▶ **Provided material**:

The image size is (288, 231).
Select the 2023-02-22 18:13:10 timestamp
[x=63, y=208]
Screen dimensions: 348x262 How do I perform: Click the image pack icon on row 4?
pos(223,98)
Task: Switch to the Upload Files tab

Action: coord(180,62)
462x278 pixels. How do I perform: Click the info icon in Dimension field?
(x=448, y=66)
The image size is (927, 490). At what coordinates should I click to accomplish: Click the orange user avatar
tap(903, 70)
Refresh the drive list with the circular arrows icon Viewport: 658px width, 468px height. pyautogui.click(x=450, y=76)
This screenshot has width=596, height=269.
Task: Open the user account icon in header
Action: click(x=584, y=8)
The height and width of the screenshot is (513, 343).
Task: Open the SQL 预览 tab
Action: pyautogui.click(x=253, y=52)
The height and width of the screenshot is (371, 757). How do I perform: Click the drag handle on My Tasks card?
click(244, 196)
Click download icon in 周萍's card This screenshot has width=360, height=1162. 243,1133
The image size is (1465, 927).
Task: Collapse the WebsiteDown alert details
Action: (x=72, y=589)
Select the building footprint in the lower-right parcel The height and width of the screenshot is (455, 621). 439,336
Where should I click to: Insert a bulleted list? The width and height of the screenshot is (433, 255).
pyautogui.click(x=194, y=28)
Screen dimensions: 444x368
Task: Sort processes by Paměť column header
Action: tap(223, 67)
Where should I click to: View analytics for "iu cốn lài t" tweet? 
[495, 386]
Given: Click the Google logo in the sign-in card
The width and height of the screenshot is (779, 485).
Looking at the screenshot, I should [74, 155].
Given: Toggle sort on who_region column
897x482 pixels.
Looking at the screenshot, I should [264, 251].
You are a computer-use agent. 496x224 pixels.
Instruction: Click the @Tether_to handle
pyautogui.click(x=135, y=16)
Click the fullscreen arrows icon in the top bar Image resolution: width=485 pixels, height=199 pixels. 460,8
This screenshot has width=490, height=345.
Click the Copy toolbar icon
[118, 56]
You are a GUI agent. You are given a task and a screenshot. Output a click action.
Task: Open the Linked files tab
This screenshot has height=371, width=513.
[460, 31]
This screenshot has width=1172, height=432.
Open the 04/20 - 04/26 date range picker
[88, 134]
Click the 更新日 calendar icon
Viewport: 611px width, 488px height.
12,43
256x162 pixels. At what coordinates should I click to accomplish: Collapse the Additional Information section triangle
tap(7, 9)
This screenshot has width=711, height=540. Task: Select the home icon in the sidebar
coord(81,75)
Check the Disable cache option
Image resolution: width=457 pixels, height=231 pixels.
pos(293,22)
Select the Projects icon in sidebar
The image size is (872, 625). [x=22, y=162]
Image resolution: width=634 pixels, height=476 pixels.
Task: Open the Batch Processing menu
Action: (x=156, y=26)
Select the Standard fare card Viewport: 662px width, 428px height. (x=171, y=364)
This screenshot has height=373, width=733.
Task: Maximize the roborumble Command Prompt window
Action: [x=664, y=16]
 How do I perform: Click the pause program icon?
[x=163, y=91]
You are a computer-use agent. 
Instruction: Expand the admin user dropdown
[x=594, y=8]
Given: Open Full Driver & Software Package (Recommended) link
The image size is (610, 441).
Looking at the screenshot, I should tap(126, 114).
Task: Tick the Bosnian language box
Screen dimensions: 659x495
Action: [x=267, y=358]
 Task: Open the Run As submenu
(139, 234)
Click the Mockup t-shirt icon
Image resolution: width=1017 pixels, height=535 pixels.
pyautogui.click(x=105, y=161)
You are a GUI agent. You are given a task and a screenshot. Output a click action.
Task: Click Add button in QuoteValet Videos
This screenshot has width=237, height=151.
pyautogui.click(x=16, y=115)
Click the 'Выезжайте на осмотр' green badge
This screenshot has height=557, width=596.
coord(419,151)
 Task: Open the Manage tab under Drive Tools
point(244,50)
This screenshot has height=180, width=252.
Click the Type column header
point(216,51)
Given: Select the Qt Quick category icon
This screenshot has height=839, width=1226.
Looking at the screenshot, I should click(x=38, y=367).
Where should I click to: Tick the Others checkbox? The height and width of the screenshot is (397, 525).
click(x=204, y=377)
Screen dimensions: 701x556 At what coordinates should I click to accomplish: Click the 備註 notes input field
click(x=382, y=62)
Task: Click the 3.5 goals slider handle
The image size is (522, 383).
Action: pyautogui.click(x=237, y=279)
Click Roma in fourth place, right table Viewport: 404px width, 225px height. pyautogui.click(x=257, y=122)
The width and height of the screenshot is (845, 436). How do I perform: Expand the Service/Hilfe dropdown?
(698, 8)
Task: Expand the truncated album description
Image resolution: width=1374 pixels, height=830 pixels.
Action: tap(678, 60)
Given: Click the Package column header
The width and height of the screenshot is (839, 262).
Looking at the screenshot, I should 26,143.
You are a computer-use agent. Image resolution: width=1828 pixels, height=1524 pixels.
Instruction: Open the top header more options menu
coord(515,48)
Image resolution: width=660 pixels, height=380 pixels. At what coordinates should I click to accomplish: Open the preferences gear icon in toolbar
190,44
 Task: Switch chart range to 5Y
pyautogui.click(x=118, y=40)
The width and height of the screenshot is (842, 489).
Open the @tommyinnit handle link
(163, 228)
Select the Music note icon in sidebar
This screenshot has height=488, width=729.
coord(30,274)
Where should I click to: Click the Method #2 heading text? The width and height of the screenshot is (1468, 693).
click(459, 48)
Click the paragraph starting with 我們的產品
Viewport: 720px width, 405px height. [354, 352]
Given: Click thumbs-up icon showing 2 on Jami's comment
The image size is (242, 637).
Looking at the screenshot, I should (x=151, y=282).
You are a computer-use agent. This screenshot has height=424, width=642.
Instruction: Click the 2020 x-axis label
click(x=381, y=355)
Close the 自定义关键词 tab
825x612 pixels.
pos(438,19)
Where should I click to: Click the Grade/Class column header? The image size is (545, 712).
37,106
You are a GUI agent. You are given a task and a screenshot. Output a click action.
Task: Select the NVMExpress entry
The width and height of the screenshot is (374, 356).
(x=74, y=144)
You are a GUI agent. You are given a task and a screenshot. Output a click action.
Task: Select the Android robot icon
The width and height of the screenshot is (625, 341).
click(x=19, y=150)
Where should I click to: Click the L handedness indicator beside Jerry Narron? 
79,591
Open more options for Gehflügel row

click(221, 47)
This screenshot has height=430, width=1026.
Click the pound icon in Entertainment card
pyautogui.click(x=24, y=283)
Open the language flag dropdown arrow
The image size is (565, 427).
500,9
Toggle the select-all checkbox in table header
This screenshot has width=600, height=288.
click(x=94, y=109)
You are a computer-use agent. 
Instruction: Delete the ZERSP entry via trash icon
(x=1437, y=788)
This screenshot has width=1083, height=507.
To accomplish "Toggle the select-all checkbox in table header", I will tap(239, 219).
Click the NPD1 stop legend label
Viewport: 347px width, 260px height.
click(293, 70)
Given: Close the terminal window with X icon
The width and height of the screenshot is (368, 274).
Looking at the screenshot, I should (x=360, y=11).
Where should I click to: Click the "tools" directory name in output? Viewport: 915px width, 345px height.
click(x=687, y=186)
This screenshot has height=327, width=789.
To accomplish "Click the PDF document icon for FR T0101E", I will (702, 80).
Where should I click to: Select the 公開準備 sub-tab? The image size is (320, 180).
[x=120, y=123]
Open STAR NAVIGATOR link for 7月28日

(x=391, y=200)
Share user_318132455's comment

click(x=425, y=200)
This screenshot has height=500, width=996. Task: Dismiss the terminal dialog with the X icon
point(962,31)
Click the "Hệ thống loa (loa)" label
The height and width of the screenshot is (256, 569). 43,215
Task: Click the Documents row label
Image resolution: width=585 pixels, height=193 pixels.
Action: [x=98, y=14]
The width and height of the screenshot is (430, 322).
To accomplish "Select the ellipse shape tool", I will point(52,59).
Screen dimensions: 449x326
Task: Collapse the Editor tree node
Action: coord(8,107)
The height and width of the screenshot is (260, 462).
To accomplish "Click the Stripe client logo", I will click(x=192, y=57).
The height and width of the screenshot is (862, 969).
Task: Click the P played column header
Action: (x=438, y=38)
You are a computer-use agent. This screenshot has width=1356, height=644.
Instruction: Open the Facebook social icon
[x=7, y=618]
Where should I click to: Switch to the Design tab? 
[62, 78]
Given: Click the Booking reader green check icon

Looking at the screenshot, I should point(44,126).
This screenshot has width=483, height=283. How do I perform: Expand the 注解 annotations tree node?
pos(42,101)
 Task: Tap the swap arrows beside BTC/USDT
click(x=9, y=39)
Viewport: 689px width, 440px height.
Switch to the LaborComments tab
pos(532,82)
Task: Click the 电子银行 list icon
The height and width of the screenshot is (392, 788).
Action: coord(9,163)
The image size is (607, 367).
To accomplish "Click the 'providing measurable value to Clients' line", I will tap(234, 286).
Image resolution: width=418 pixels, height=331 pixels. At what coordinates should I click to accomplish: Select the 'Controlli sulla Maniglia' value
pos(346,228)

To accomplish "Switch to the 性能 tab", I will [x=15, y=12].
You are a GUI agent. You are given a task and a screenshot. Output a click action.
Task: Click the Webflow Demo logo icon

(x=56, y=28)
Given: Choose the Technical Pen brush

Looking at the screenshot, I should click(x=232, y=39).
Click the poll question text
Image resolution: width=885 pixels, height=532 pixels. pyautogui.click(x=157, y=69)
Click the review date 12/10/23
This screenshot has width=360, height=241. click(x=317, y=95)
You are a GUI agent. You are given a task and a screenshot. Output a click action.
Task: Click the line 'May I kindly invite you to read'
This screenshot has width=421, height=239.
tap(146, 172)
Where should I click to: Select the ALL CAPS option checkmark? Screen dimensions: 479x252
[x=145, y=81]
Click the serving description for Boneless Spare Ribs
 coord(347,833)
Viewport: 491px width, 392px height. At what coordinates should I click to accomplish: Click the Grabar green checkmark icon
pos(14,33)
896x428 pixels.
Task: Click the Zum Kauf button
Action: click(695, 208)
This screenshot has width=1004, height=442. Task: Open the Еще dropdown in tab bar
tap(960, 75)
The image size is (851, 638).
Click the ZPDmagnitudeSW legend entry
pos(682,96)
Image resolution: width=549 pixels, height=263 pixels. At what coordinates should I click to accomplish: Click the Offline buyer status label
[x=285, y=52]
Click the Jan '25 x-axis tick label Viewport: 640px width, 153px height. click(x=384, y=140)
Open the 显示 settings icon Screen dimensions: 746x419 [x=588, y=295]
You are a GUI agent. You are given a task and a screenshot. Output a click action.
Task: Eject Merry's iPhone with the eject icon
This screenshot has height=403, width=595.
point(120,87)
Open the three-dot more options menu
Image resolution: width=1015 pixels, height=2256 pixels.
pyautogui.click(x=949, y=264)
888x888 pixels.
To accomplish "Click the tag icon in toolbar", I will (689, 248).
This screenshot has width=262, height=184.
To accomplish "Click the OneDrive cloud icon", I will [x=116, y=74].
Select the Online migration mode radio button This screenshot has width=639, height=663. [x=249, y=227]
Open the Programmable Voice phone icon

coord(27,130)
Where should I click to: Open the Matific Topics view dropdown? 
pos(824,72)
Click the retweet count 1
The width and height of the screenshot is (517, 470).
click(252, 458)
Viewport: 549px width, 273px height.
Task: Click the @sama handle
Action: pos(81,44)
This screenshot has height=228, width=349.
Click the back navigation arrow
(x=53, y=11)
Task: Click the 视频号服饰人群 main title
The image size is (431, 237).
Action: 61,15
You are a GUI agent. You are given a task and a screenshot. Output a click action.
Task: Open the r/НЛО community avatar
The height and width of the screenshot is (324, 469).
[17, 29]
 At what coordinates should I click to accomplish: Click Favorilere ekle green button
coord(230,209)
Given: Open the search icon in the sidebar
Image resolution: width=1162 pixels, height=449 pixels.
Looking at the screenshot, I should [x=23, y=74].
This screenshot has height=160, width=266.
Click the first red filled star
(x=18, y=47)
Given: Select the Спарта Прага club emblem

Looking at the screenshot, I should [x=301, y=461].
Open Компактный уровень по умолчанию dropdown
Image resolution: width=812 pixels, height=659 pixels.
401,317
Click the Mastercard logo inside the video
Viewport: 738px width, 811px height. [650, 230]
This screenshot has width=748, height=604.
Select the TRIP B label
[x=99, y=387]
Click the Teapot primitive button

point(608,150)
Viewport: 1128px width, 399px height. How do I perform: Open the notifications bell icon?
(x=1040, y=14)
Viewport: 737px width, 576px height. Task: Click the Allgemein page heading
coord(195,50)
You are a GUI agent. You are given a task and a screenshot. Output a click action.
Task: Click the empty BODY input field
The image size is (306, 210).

▶ **Instructions to follow**:
Which lines in the data above contain "Package"? Show each one.

▶ **Reply to the exercise**:
Given: Open Full Driver & Software Package (Recommended) link
Given: Click the Package column header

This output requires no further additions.